No publication or network in the mainstream of U.S. journalism has offered an independent, critical analysis of that project. Only a few journalists, mostly on the margins, have even dared to take a crack at it. The best consistent work has been in the foreign press or the alternative media in the United States.
....The film concentrates on two major topics: The neoconservative agenda for U.S. domination of the world, which was created long before 9/11, and the selling of that agenda to the U.S. public after 9/11.
The first story goes back to the early 1990s and the end of the Cold War, when policy planners such as Paul Wolfowitz (current deputy secretary of defense) were devising a more aggressive foreign policy and military posture to allow the United States to capitalize on the collapse of the Soviet Union and to dominate the globe in ways that had not previously been possible. At the time, the plans were considered so extreme that the first Bush administration reined in these ideological fanatics; the U.S. empire could go forward but not in such radical form.
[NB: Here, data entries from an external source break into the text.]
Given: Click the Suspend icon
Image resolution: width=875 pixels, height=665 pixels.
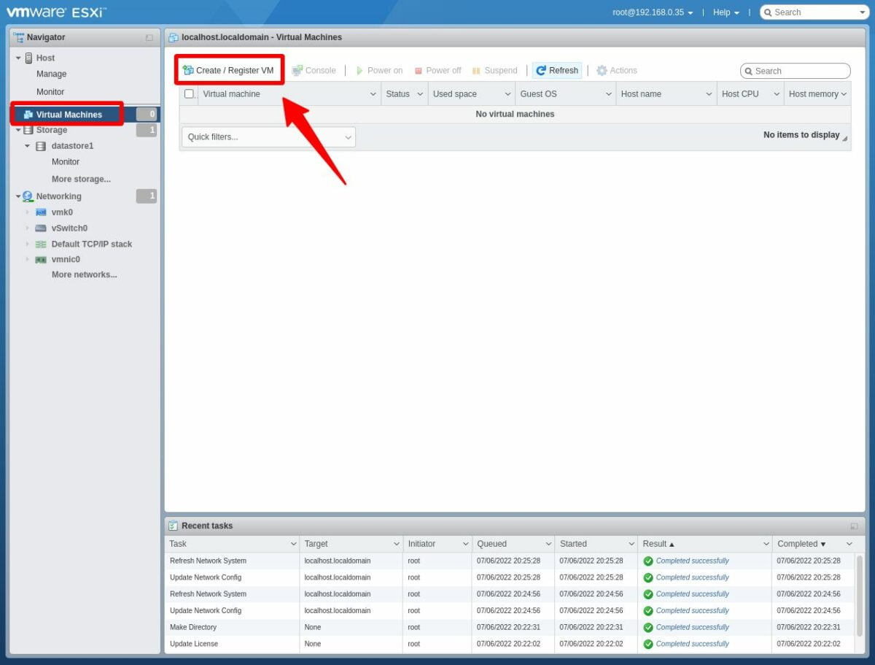Looking at the screenshot, I should point(475,70).
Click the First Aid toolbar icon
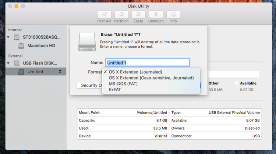 (104, 14)
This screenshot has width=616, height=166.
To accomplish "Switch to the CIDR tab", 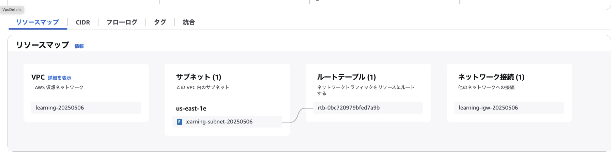I will tap(83, 22).
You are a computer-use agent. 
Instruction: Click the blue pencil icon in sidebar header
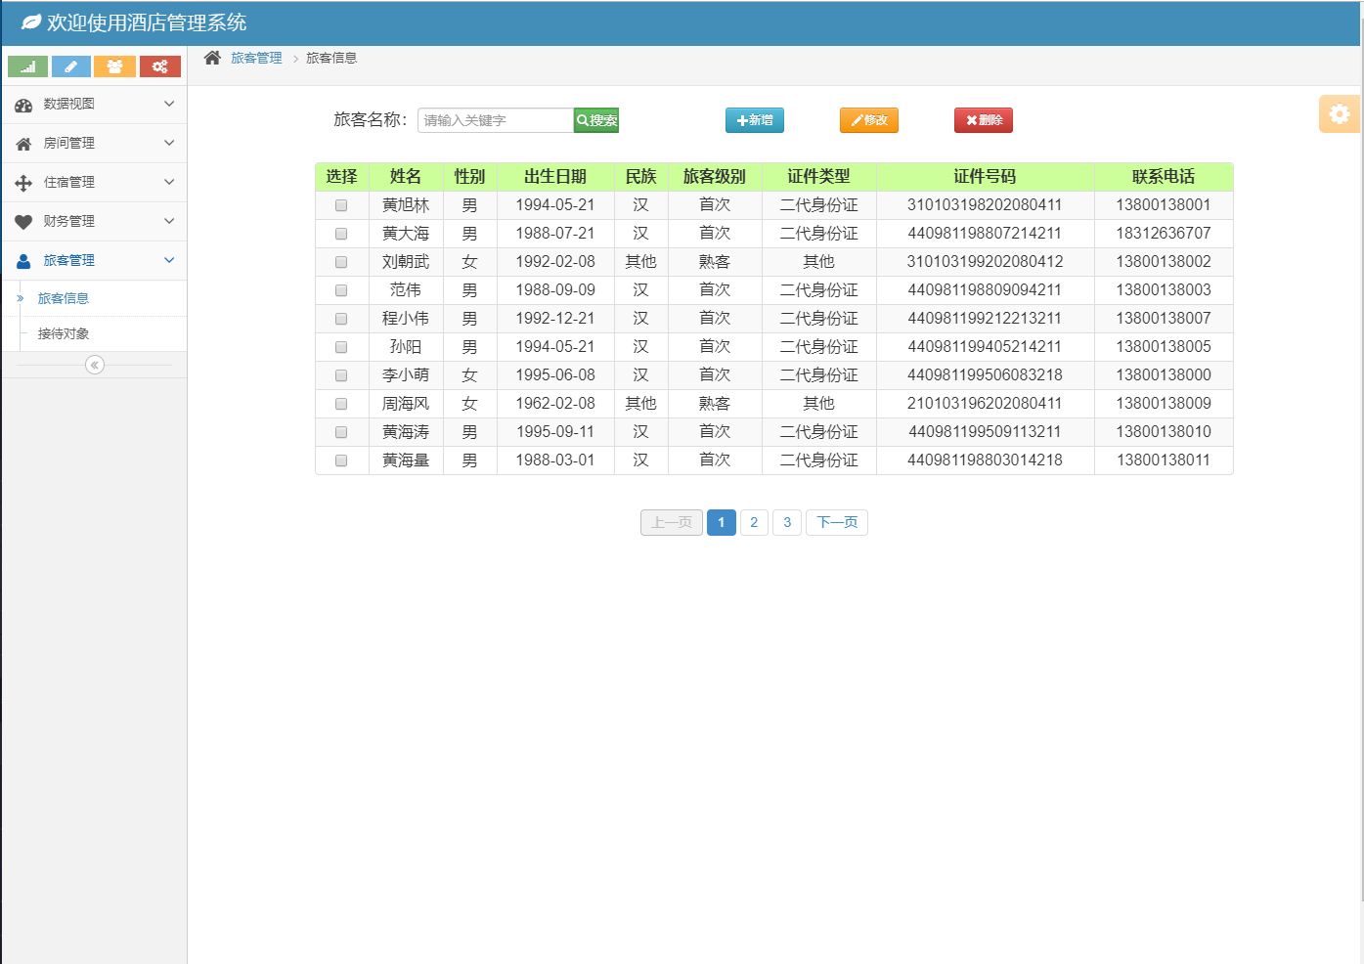70,66
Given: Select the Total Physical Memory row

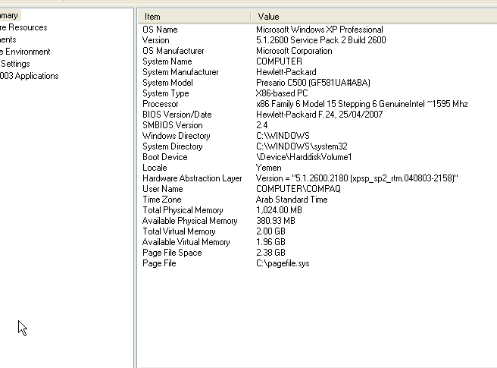Looking at the screenshot, I should click(x=183, y=210).
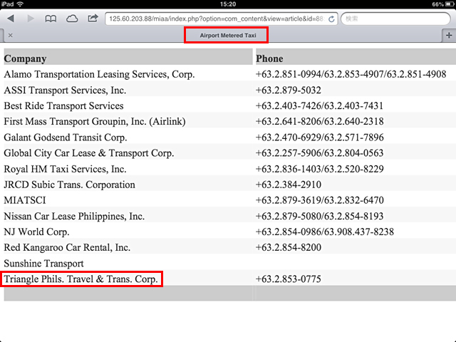Image resolution: width=456 pixels, height=342 pixels.
Task: Tap the Company column header
Action: pyautogui.click(x=25, y=58)
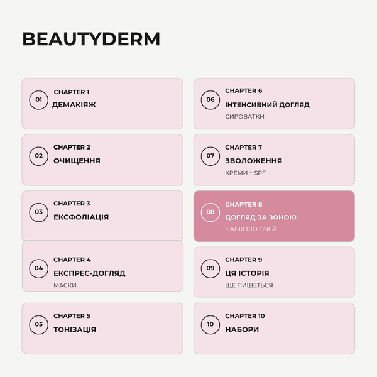The height and width of the screenshot is (377, 377).
Task: Open Chapter 2 ОЧИЩЕННЯ card
Action: [102, 160]
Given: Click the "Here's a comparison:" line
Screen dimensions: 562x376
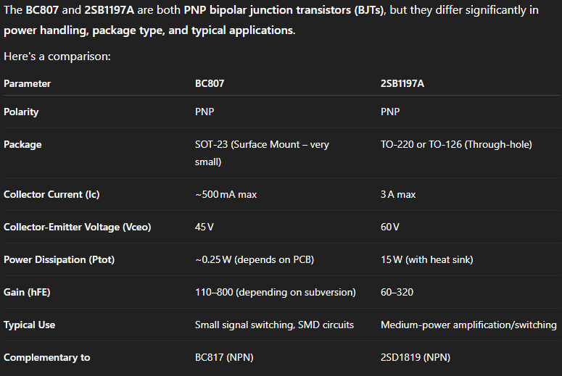Looking at the screenshot, I should pos(57,56).
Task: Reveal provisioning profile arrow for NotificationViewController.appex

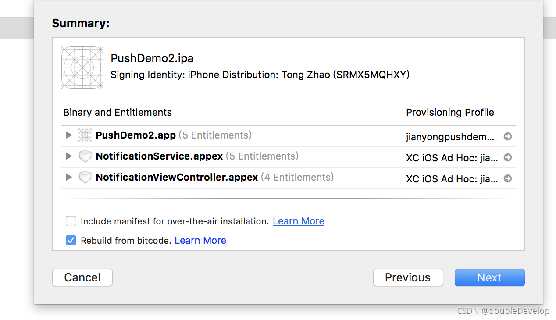Action: coord(508,179)
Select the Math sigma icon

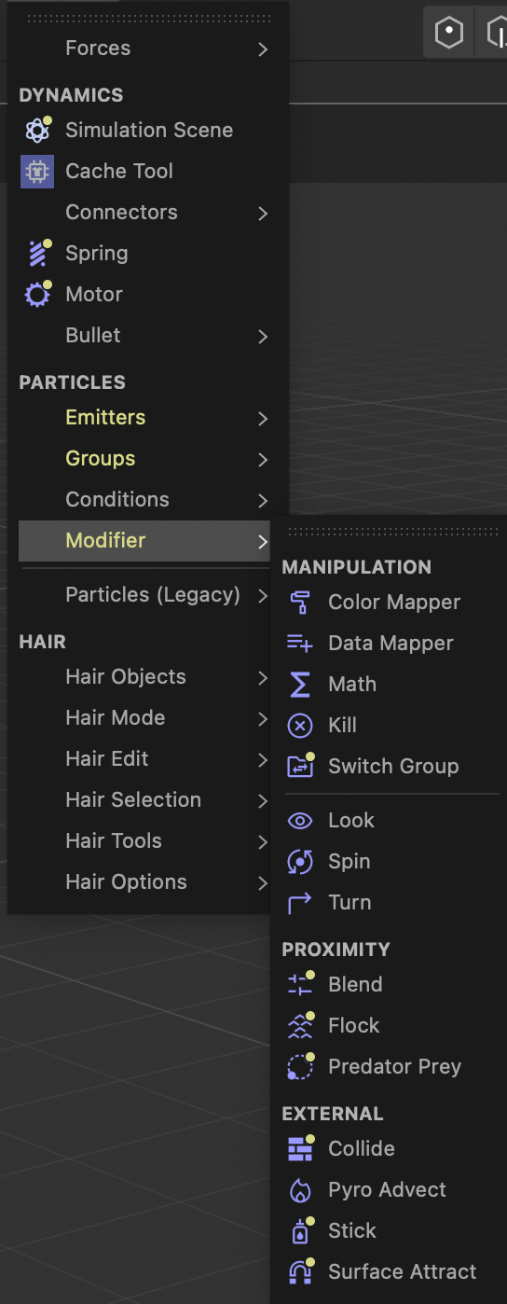click(x=300, y=684)
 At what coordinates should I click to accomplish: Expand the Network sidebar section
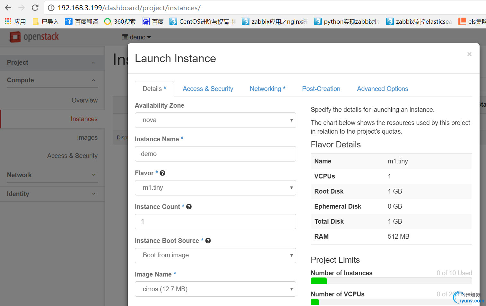point(52,175)
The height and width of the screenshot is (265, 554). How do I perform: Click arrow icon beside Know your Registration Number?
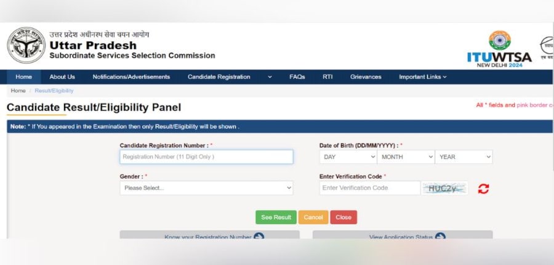[259, 237]
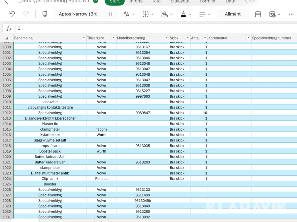The height and width of the screenshot is (222, 297).
Task: Open the cell styles icon beside Allmänt
Action: click(258, 14)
During the remainder of the 1990s, these neoconservative planners chafed at what they saw as an insufficiently aggressive approach to expansion of the empire in the Clinton administration. The Project for the New American Century, a neoconservative think tank, was created as a vehicle for promoting this ideology, which was able to take center stage with the George W. Bush administration.
Resistance to such an aggressive and dangerous project remained, however, and the project still had to be sold to the U.S. public. The attacks of 9/11 created the political climate which made that possible.